18. Moreover, the Respondent referred to art. 6 par. 3 of Annexe 4 of the Regulations, according to which “if the former club does not offer the player a contract, no training compensation is payable”. In this respect, the Respondent assessed that the Claimant did not conclude a contract with the player and/or failed to offer him a contract and, consequently, no training compensation shall be paid to the Claimant.
19. In this context, the Respondent further stated that the Claimant failed to provide any evidence as to the training relationship between the latter and the player.
20. In addition, the Respondent argued that the player was transferred between two European clubs and that before the transfer his training and education period had concluded since he was playing as a professional with other football clubs.
21. Lastly, the Respondent held that it belongs to the category 4 and that, as a result, accordance to art. 2 par. 2 (ii) of the Regulations as well as to the jurisprudence of the DRC, no training compensation is payable when a player is transferred to a category 4 club.
22. On 2 December 2016, the Football Association of Country D confirmed that between the seasons 2009/2010 and 2013/2014, the Respondent belonged to the category 4 in the sense of art. 4 par. 3 of Annexe 4 of the Regulations on the Status and Transfer of Players and that during this period it participated in the first division in Country D.
II. Considerations of the Dispute Resolution Chamber
1. First of all, the Dispute Resolution Chamber (hereinafter also referred to as: Chamber or DRC) analysed whether it was competent to deal with the case at hand. In this respect, it took note that the present matter was submitted to FIFA on 13 August 2015. Consequently, the 2015 edition of the Rules Governing the Procedures of the Players’ Status Committee and the Dispute Resolution Chamber (hereinafter: Procedural Rules) is applicable to the matter at hand (cf. art. 21 of the Procedural Rules).
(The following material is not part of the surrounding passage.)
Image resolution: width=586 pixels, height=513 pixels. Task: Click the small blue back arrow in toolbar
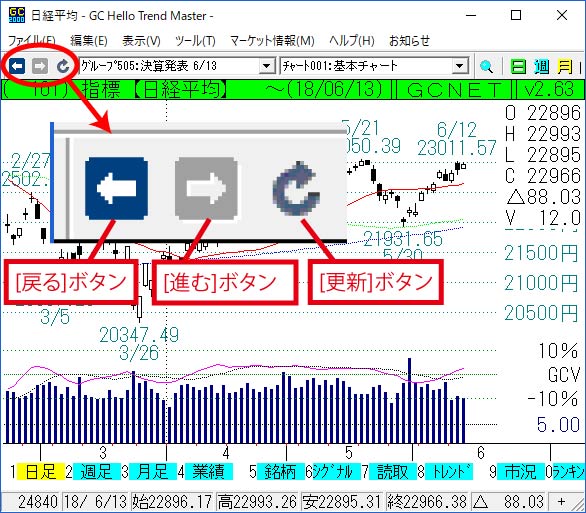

2. Subsequently, the members of the Chamber referred to art. 3 par. 1 of the Procedural Rules and confirmed that in accordance with art. 24 par. 1 and 2 in combination with art. 22 lit. d) of the Regulations on the Status and Transfer of Players (edition 2016) the Dispute Resolution Chamber is, in principle, competent to deal with the matter at stake relating to training compensation between clubs belonging to different associations.
3. At this point, the DRC, however, referred to the objection raised by the Respondent and stated that prior to deliberating on the substance of the matter, the Chamber must verify whether or not it is competent to deal with the present affair for formal reasons.
4. In this respect, the DRC referred to art. 25 par. 5 of the Regulations on the Status and Transfer of Players (editions 2012, 2014, 2015 and 2016), which stipulates that the decision-making bodies of FIFA shall not hear any dispute if more than two years have elapsed since the event giving rise to the dispute, and that the application of this time limit shall be examined ex officio in each individual case.
5. In this context, and hereby referring to the rules applicable to training compensation, the Chamber stated that, as established in art. 3 par. 1 and 2 of Annexe 4 of the Regulations on the Status and Transfer of Players (editions 2012, 2014, 2015 and 2016), training compensation is payable to the player’s former club 30 days following the registration of the professional player with the new association, as a general rule, for training incurred between the ages of 12 and 21 when a professional player is subsequently transferred before the end of the season of his 23rd birthday.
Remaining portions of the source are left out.